J’ai une sincère admiration pour les élus. L’avoir été moi-même durant 15 ans y contribue sans nul doute, mais pas seulement. Il y a dans l’exercice des responsabilités une disponibilité et une abnégation trop méconnues des citoyens. Ce rude jour de décembre me l’a rappelé sans fard. Les élus sont humains et ils méritent reconnaissance, par-delà toutes les étiquettes. Car des situations dramatiques comme celle que je décris, nombre d’entre eux, maires, ont eu tristement à les connaître. Des accidents, des incendies, des homicides surviennent au cours d’un mandat et c’est au maire, toujours, qu’il revient de se trouver aux côtés des secours et des forces de l’ordre. Comme il lui revient aussi de prévenir les familles.

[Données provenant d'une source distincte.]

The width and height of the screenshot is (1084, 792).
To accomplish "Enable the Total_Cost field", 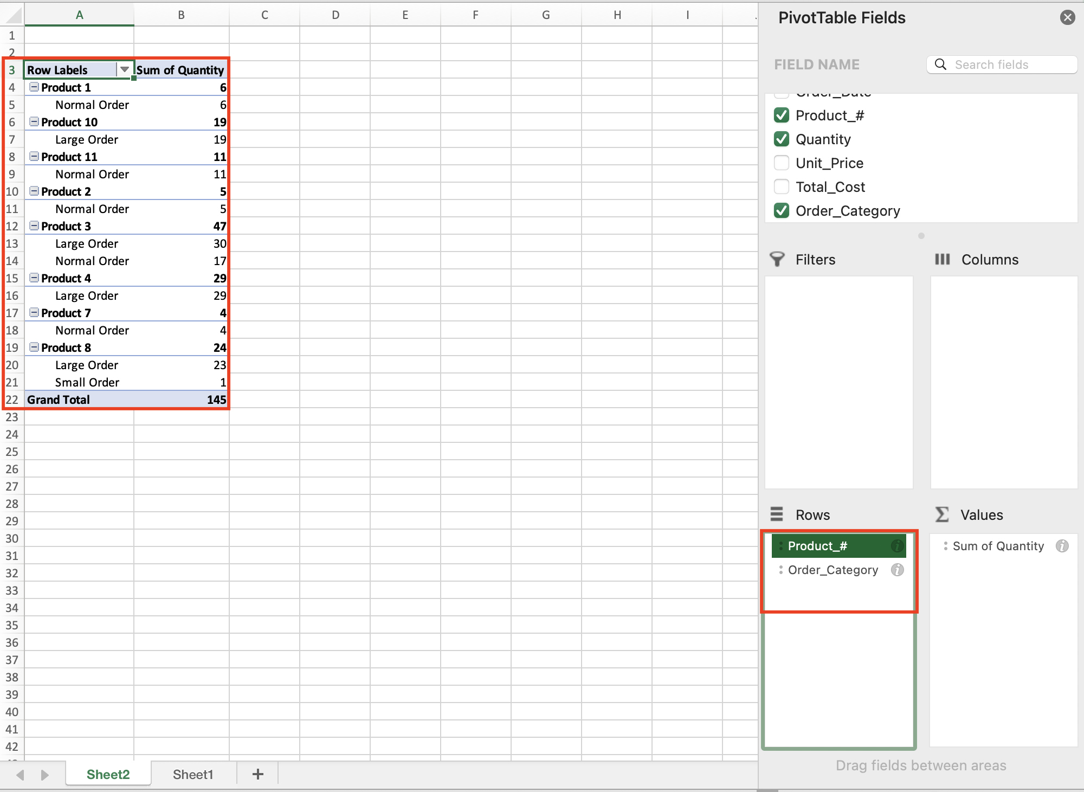I will [781, 186].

C’est une facette du mandat municipal qui est souvent ignorée et dont les élus eux-mêmes, probablement par pudeur, ne parlent que trop rarement. Elle souligne pourtant la disponibilité, toute la force morale et tout l’engagement que requiert leur charge.
Notre société est prompte à vilipender ses élus. Trop nombreux, trop défrayés, trop protégés et finalement trop tout… Au point d’occulter que la France vit aussi, et peut-être même d’abord, grâce à ce réseau formidable tissé à l’échelle de nos milliers de communes et dont le trait commun a un nom : la vocation de l’intérêt général. Cette vocation doit se transmettre. Il en va de la vitalité de notre pays. Or, pour qui aime la chose publique ou sillonne la France comme je le fais depuis un an, ce qui marque, c’est le découragement qui gagne une part des élus, une part des maires. Aux prochaines élections municipales, dans deux mois, nombre d’entre eux ne se représenteront pas. Certains parce qu’ils estiment que le moment est venu de passer la main – et c’est très honorable – d’autres parce qu’ils s’interrogent sur le sens même de leur action et sur les sacrifices personnels qui l’accompagnent. Cette réalité-là n’en est pas moins estimable. D’autant qu’elle est un vif signal d’alarme.
Un maire, cela se respecte. Et plus largement un élu aussi. A ceux qui protestent et vitupèrent sur les réseaux sociaux, tranquillement planqués derrière un écran et souvent derrière un pseudonyme aussi, je n’ai qu’une réponse : présentez-vous aux élections si vous n’êtes pas d’accord, construisez une alternative. Le reste n’est qu’une vaine et triste agitation. Mais rendre justice aux élus, c’est également attendre qu’un lien pérenne de confiance existe entre eux et les autorités de l’Etat. Tant de choses ont changé en un ou deux mandats avec l’émergence des communautés de communes et des métropoles, avec les réformes successives de la fiscalité locale. Les élus doivent être confortés, encouragés et, en effet, respectés. C’est un long sillon qu’il s’agit de tracer, ensemble, dans une logique de partenariat, dans un esprit de décentralisation renouvelée. L’action publique passe par le dynamisme des communes, des territoires et des bassins de vie.
Il n’y a pas trop d’élus en France. La démocratie est à ce prix, et en particulier la démocratie locale. Un élu peut-il changer la vie ? Non, mais il peut puissamment y contribuer. Derrière une commune qui bouge, un territoire qui vibre, il y a un conseil municipal, un travail d’équipe, un sens partagé du bien commun. Un élu, c’est aussi celle ou celui que l’on vient voir pour un conseil, une aide, un soutien. Ce lien personnel est éminemment précieux, irremplaçable dans notre démocratie. Aider, pour un élu, c’est un devoir et c’est aussi une fierté. Les meilleurs souvenirs de ma vie d’élu, ce sont ces combats gagnés pour défendre un dossier, rétablir quelqu’un dans ses droits, faire prévaloir la justice et notamment la justice sociale. Parfois après des années de travail. Tout cela, il faut le dire, l’expliquer, le raconter. Il s’agit de rendre grâce aux élus, ceux d’aujourd’hui et de demain, de faire vivre cette belle vocation de l’intérêt général et transmettre car telle est la force de la démocratie française.